Dr Deval Desai
Sabbatical Fellow, February - June 2024
Home Institution: University of Edinburgh
Deval is Reader in International Economic Law. He joined Edinburgh Law School in 2020. His work focuses on law and development, administrative law and regulation, theories of the state, and (de)colonial patterns of knowledge and authority. He has taught on these topics at the Geneva Graduate Institute, Harvard Law School, Manchester, Northeastern Law School, SOAS, and the Universidad de los Andes.
Deval previously held research positions at Harvard Law School and the Geneva Graduate Institute. He serves on the editorial board of the Hague Journal on the Rule of Law, the Emerging Scholars Forum of Global Perspectives, and has served on the editorial board of the Harvard International Law Journal.
Deval is an interdisciplinary scholar. His articles appear in leading journals in law, political science, and development studies. His first monograph, Expert Ignorance (Cambridge University Press; open access), draws on legal and social theory, development studies, international relations, and performance and theatre studies. His work is also informed by a decade of experience working for the World Bank on rule of law and governance in sub-Saharan Africa; as well as advising the UN on rule of law issues.
Project title: The Anti-Fiscal State
Project Description: State institutions are formed by the tax they raise and the revenue they expend. Literatures on the fiscal state have a sophisticated theoretical vocabulary to tie fiscal processes to state institutional capacity and its political drivers, state-citizen relations (especially through tax bargains and accountability), and state-society relations (especially through state welfare provision).
How should we understand the forms of states that fail to tax and under-expend? Those same literatures would see these as “flawed states” : driven by some combination of low fiscal capacity, deficient institutional structures, and a variety of political strategies, these states deviate from an institutional logic of fiscal efficacy. Here, every non-collection or non-distribution of funds is in fact either a failure to collect and distribute, or a collection and distribution in disguise (e.g. suspending welfare distributions until the run-up to an election).

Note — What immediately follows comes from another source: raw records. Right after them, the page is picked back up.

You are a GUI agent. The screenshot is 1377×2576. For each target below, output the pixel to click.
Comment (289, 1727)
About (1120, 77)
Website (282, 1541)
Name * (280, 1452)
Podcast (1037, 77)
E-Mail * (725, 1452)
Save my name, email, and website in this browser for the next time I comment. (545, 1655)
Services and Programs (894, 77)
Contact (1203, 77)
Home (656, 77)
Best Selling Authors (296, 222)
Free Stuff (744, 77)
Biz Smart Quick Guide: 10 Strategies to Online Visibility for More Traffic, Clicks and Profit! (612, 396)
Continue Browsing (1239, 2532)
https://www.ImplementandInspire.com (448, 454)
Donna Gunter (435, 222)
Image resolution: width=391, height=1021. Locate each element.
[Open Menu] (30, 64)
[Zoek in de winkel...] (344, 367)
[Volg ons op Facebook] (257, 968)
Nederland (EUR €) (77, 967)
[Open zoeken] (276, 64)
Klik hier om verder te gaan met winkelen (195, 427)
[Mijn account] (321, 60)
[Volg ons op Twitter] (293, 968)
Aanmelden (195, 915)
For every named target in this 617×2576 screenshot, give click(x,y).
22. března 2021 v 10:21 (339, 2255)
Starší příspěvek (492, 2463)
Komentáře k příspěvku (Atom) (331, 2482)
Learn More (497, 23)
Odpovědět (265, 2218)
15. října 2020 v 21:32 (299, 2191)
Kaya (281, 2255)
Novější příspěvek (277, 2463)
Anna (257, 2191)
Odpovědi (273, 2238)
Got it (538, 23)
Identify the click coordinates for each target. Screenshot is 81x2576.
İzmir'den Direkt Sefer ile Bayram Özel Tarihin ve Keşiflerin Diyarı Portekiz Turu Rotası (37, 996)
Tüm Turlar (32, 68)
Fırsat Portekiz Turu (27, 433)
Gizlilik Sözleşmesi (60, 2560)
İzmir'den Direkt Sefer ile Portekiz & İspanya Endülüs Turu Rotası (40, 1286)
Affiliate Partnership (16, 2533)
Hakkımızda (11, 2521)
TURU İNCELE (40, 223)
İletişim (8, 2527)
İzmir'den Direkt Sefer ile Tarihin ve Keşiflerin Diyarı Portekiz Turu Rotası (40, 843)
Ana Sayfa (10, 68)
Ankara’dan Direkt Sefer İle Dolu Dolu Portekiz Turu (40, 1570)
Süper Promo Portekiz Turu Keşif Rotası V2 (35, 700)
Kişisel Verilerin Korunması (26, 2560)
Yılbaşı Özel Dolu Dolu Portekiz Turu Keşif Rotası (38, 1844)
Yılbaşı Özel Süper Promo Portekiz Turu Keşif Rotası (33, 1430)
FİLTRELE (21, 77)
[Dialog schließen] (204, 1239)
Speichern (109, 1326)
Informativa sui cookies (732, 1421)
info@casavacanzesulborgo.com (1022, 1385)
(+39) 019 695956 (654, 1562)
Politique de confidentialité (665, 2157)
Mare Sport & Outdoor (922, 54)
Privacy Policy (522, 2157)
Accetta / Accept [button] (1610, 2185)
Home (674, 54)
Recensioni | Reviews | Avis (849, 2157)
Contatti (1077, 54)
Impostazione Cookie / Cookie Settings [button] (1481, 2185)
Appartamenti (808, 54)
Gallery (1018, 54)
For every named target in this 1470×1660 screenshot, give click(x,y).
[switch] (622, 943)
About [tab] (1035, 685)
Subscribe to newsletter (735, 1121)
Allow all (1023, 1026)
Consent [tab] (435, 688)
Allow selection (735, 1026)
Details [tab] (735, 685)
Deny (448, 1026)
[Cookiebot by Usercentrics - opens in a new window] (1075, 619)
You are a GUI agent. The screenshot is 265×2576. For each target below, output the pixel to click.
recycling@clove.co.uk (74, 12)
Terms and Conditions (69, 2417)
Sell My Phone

By contrast, this short book takes under-collection and under-spending on its own terms, to foreground their legal and institutional arrangements that may constitute a distinctive form of the state. This approach is animated by a well-established theoretical move that insists on analysing the politics and institutions of developing states on their own terms rather than as deviations from developed-world models. What form and theory of the state, it asks, is embodied in its anti-fiscal practices?